奥运前的动员会,那天上了夜班回到学校已经接近中午了,想说反正两点又要起来,不如不睡,于是一直玩足球经理,然后又去公司,最终迷迷糊糊的看着那些同事聊天开玩笑,自己一个人靠在墙边,那次会议,第一次见到陈彤,也第一次感受到我是他们中的一员了。
赛事的时候是最忙的,可忙的很不协调,刚去的时候新一天报纸的稿件还没有来,总是要等待上两个小时,到大概凌晨两点钟。办公室的福利开始变得很好,冰箱里有水果、冰棍,有泡面、饼干、可乐、王老吉。大家一起惊叹着金牌数量的急剧猛增,哀叹着稿件数量的源源不断,一起熬夜,一起吃泡面。有一天晚上,我休息,上网看到他们在群里说一起出去吃麦当劳。第二天上班的时候我们四个人一起出去,在凌晨两点的中关村大街上,只有飞驰而过的出租车与我们做伴。

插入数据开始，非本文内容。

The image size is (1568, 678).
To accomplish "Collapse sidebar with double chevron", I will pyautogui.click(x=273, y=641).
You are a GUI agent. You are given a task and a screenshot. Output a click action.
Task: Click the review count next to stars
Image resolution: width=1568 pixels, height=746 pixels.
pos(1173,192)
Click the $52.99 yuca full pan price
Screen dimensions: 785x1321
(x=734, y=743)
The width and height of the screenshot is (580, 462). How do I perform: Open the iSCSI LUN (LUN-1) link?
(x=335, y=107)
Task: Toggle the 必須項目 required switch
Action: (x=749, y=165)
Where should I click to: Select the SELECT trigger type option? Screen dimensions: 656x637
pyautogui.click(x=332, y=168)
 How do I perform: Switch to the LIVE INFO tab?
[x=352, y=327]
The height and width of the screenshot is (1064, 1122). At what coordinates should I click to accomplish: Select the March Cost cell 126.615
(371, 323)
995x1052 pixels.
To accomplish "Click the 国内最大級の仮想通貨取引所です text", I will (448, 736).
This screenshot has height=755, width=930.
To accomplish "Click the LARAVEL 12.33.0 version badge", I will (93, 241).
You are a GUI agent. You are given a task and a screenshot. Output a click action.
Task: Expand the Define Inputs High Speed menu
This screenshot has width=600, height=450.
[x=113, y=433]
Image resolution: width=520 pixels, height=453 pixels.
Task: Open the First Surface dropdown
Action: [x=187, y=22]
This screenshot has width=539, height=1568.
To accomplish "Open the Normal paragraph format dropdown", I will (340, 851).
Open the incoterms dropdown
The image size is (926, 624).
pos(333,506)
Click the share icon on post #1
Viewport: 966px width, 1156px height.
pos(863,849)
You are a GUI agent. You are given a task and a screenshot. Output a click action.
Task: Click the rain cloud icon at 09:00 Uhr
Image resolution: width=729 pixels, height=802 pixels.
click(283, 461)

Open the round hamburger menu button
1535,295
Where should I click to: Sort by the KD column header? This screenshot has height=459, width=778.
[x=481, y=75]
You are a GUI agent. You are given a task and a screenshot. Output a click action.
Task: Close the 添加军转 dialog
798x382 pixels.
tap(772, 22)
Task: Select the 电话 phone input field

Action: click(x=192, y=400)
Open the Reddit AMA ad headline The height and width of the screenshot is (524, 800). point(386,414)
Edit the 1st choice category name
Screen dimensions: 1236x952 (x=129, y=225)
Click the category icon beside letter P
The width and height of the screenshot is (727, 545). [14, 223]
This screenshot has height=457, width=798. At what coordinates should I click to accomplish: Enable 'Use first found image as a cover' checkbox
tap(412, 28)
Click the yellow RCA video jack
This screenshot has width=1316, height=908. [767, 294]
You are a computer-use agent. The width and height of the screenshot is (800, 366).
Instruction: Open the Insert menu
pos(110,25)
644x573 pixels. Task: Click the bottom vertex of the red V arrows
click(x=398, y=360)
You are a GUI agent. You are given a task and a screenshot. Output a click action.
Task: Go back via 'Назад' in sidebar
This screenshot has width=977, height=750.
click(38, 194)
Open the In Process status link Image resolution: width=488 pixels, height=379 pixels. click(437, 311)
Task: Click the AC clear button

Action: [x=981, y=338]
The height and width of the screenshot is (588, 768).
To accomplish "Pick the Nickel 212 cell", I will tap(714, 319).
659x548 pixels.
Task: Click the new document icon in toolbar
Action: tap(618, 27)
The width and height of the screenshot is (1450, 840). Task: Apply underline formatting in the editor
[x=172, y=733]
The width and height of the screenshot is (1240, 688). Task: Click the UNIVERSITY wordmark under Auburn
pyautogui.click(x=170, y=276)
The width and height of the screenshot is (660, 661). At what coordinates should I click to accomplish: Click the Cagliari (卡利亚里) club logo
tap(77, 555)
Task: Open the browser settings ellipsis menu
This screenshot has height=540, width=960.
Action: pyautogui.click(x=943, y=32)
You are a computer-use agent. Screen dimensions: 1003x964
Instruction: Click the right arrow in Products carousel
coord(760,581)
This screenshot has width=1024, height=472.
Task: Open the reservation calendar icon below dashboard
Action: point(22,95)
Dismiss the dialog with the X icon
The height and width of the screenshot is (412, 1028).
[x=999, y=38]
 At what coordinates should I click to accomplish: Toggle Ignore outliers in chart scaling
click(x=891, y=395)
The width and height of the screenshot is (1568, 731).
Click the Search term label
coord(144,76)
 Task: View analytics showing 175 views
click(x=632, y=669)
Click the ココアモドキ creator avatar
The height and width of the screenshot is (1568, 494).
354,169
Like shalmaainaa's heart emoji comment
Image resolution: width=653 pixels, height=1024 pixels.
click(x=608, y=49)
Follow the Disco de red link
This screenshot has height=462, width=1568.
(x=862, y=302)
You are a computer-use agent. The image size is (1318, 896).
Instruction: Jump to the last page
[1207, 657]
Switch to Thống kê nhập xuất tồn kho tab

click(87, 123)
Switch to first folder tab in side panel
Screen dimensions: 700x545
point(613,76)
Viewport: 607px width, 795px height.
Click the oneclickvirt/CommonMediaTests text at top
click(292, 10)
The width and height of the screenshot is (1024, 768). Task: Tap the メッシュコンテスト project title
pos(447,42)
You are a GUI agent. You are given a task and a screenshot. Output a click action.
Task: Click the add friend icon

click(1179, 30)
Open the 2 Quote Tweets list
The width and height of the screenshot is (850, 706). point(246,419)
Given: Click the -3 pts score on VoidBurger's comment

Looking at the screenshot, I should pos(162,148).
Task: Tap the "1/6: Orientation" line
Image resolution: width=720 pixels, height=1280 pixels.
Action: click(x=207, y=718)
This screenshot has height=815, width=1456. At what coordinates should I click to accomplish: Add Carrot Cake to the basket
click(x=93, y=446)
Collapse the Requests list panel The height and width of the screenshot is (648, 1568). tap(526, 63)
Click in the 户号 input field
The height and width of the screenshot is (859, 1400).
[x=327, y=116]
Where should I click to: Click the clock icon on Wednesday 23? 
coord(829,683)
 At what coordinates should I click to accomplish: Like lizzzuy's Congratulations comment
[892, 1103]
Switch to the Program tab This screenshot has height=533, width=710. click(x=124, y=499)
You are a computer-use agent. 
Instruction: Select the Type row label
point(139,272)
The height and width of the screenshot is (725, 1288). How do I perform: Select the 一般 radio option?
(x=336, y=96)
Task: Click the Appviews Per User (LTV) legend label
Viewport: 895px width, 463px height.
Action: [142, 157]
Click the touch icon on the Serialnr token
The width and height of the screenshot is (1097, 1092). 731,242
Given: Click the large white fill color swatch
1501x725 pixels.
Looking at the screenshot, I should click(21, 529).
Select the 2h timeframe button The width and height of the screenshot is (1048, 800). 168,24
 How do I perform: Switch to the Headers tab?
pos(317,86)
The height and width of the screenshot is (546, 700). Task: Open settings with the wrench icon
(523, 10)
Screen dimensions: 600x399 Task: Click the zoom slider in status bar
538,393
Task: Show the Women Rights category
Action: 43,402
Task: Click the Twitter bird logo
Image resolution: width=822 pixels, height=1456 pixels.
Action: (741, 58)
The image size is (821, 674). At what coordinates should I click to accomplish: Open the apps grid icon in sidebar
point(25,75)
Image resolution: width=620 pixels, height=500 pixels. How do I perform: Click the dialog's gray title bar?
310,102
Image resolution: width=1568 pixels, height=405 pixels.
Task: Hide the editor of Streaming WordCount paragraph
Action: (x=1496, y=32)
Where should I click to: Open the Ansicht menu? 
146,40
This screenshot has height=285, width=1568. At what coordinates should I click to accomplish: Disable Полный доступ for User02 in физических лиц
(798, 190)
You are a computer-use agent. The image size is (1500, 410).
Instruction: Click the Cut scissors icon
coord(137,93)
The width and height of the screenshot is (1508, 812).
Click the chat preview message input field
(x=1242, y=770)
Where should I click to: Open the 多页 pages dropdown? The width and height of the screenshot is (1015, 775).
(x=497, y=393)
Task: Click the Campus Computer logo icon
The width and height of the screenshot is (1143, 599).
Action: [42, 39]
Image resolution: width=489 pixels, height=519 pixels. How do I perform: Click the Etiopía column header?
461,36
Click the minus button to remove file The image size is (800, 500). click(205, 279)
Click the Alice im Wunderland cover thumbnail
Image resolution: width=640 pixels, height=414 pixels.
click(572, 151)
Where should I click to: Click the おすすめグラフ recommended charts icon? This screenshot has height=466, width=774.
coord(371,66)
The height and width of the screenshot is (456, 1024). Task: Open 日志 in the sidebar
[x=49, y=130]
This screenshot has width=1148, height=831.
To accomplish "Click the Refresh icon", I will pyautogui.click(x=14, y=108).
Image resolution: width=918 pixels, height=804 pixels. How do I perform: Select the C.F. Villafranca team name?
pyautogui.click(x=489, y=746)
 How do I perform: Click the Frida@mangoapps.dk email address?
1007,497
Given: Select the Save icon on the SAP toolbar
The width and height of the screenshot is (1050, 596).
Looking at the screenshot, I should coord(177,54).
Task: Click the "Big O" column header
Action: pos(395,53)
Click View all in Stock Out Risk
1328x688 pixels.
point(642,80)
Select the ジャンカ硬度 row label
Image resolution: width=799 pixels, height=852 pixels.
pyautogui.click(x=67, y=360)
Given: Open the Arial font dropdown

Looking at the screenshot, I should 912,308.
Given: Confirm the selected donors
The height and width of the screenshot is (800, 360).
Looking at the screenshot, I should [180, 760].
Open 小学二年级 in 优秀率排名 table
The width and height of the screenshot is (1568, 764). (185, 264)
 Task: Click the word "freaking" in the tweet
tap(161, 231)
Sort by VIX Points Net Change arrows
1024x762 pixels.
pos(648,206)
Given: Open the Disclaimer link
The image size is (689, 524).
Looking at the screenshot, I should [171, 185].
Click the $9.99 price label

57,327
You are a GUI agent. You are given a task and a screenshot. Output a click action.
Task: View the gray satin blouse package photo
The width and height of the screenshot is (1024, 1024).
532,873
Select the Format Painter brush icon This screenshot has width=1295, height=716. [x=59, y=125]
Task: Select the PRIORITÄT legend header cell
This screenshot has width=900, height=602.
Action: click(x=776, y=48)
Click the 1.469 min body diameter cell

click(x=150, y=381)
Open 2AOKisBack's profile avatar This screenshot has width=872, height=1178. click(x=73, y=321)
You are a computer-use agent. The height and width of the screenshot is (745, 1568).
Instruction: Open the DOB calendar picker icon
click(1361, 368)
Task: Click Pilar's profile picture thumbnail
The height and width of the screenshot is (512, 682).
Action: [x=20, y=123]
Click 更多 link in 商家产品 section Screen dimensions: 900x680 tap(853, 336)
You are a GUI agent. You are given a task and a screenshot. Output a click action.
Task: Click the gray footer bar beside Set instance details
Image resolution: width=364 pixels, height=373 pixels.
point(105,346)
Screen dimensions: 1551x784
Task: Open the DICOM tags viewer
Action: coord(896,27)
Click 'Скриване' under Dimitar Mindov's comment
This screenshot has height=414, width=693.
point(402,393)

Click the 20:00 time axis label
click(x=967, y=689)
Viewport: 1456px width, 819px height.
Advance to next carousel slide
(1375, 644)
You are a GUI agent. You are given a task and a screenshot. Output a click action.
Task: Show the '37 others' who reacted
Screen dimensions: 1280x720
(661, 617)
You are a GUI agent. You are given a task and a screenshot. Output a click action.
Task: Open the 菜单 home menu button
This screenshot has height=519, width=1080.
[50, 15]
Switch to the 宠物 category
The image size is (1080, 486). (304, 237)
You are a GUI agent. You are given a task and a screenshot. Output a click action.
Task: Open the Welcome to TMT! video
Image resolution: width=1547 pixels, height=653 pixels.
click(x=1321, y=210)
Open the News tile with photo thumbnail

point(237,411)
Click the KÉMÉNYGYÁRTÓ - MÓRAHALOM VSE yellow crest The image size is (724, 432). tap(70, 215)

开学的那天,早晨七点,准备着关电脑回去了,没想到刷出来的网页说夸雷斯马签约国米,虽然他到现在都没有证明自己的能力。
写过了几篇稿子,第一篇是意大利一场热身赛的名单,当时路透的消息只有一串人名,需要对照之前的名单,自己加些分析,标题对国米不利,发在了尤文的新闻里。第二篇是小贝加盟的相关新闻,有他的讲话,安切洛蒂和加利亚尼的评价。另外沈祥福和李晓光来学校的前一天,和领导说了这个事情,他让我写,我写了一篇沈祥福的,写的不错,后来又写了一篇李晓光的,结果沈的很好,而李的那篇没交代背景,据说当事人找去说了。上周,领导突然给我成都商报的一篇报道,是关于李晓光的,从我的那篇改写的,我吓了一跳,他只是想告诉我写的东西是有人关注的而已。
半年,有球看的熬夜时光,假期之后仍会继续下去。